Refrigeration may seem like a technology that is pretty well handled at this point. It’s been around for over a hundred years. But ever since we learned that common refrigerants are damaging to the ozone layer and may also present flammability risks, governmental environmental agencies have been limiting the types of refrigerants that can be used by industry. If you remember the conversation about the dangers of chlorofluorocarbons (CFCs) damaging the atmosphere, it was directly related to the refrigerant industry. That has led to tremendous strides in the different kinds of refrigerants out there.
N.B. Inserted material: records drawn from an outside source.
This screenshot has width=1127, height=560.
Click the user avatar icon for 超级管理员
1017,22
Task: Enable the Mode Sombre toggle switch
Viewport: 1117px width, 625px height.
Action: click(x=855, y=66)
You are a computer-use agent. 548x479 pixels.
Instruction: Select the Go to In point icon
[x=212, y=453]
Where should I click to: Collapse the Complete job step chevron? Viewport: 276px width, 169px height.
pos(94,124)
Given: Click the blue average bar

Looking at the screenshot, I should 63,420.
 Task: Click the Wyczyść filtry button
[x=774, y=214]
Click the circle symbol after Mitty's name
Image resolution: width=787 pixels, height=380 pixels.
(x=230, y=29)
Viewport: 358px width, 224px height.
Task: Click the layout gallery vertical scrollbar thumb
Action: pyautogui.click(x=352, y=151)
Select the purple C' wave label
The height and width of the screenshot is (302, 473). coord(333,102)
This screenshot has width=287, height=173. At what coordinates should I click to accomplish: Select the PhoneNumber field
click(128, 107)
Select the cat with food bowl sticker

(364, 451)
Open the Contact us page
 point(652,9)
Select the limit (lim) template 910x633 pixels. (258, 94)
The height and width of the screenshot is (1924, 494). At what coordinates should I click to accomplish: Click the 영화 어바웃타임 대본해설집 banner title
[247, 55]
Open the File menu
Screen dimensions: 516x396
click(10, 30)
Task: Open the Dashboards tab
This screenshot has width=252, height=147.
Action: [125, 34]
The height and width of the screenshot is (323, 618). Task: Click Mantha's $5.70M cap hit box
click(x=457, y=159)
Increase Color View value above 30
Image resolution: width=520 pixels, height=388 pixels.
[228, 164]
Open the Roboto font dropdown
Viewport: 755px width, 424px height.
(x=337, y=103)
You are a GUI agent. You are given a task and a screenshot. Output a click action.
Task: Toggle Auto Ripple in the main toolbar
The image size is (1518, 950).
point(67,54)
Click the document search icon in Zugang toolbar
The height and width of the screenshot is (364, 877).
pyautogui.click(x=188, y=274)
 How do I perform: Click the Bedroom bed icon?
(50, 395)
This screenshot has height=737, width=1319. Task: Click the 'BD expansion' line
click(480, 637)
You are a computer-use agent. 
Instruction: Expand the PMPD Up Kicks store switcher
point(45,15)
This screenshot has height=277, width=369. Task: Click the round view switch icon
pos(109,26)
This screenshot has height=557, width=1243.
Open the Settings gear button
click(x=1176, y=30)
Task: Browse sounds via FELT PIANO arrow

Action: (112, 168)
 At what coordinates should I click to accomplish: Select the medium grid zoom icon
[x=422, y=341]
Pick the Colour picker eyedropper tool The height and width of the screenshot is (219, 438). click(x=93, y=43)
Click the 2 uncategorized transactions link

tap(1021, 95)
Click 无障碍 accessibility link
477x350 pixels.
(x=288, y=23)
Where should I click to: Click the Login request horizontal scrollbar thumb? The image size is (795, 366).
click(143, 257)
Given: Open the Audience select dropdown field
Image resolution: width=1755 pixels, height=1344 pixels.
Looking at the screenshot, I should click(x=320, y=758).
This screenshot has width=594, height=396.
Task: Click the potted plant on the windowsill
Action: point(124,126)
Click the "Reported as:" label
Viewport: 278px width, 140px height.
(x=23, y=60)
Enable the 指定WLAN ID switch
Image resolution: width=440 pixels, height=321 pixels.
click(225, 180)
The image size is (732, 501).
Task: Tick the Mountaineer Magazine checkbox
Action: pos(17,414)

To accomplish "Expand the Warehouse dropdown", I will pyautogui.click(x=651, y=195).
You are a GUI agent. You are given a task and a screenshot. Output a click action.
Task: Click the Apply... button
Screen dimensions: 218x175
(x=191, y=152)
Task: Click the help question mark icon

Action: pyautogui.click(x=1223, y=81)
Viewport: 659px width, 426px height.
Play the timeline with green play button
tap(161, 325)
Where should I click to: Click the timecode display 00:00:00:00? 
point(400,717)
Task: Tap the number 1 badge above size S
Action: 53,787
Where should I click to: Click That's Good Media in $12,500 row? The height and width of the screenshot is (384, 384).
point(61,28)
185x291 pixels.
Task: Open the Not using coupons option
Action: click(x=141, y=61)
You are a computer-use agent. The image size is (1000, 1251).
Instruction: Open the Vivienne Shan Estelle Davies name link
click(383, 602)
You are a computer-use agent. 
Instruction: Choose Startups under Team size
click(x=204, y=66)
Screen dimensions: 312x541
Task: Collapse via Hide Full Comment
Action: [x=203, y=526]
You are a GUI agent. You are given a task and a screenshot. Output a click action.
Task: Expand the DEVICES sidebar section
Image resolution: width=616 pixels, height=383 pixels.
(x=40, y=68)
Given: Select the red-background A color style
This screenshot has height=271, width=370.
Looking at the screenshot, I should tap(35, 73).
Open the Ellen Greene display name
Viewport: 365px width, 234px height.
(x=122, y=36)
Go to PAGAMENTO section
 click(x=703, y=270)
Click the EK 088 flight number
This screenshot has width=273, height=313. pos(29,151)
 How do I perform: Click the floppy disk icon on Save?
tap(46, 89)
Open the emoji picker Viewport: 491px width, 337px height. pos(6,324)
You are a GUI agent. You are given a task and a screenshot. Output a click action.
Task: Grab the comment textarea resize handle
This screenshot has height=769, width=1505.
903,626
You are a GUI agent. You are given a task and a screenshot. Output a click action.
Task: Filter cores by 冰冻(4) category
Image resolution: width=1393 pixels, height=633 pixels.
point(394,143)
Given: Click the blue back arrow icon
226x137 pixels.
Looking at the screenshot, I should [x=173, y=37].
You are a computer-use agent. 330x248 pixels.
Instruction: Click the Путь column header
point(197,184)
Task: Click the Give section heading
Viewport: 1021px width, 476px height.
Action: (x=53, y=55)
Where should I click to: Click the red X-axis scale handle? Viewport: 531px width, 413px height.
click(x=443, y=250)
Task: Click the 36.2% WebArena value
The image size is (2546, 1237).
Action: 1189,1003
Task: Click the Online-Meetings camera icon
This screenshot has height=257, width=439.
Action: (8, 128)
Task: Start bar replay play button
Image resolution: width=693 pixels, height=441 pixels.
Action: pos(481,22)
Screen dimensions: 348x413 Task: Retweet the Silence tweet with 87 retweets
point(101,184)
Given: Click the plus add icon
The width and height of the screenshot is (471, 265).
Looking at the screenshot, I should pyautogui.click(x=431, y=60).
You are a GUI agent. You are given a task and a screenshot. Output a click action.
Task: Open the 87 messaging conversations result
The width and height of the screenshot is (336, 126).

Now the EPA is forcing innovation again through the SNAP program. They have placed new limits on the types of refrigerants that can be used, especially the ones that are susceptible to flammability. They have an approved list that includes R448A and R513A among a small list of others. You can find a full list of which refrigerants will be impacted and when at this fact sheet from the EPA.

Most refrigerants are identified in the industry by an R code, a system developed by DuPont. Many of them are a blend of previously developed refrigerants that have superior properties. But every time there is a refrigerant change the entire machine has to be redesigned. The properties of different refrigerant mixes require new fittings and new design schematics to effectively use the refrigerant. This means there is going to be a flurry of redesigns and retro kits for older machines so that ice makers can comply to the new standards, which are set to go into effect at the beginning of 2016.

That’s not the only change coming to the industry. The Department of Energy is also mandating that ice machines, walk-in coolers and freezers, and reach-in refrigerators comply with new energy standards. These devices all use a lot of energy and work around the clock.  Newer devices will have to do the same amount of work using much less energy than before. The DOE has asked manufacturers to step down their energy usage for several years now. These new regulations began around 2010 and have a final target date for 2017. The requirements will continue to push older machines out of the marketplace in favor of machines that are more affordable to run and safer for the environment. You can compare the different energy regulations at this website.

As the government continues to push for greater energy efficiency and environmental safety, manufacturers have to comply with developing new technologies to meet the standards. This drives innovation and better products for all of us to enjoy. While refrigeration may be an old technology, there is always room for improvement.